A new head-to-head comparison of two tau PET tracers reveals significant differences in their ability to detect tau pathology across the aging and Alzheimer's disease spectrum. The study, published in The Lancet, found that [18F]MK6240 identified more individuals with tau pathology in both cognitively unimpaired and impaired individuals compared to [18F]flortaucipir. This finding has direct implications for patient stratification in clinical trials and therapeutic decision-making.
Tau pathology is a key proteinopathy in Alzheimer's disease, and its detection via PET imaging has become both an inclusion criterion and an outcome measure for recent clinical trials. The development of tau radioligands followed earlier work on amyloid-β plaque imaging, which revolutionized Alzheimer's research over 20 years ago. The choice of tracer may now influence which patients are enrolled and how treatment effects are measured.

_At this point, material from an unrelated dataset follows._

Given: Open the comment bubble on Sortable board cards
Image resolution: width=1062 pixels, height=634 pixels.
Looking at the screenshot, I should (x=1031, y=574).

The study, called HEAD, was a multicentre, prospective, cross-sectional, within-participant investigation. It systematically compared the two tracers in the same individuals, providing direct evidence of their differential performance. The findings suggest that [18F]MK6240 may be more sensitive for detecting early or subtle tau accumulation.
For clinical trials, the choice of tau PET tracer could alter enrollment numbers and the apparent efficacy of experimental therapies. A more sensitive tracer might allow earlier detection of pathology and better monitoring of treatment response. However, the study also notes that tracer selection must balance sensitivity with specificity to avoid false positives.
The authors caution that while [18F]MK6240 identified more cases, the clinical significance of these additional detections requires further study. Not all tau pathology detected by PET necessarily leads to cognitive decline, and the optimal tracer may depend on the specific research or clinical question being addressed.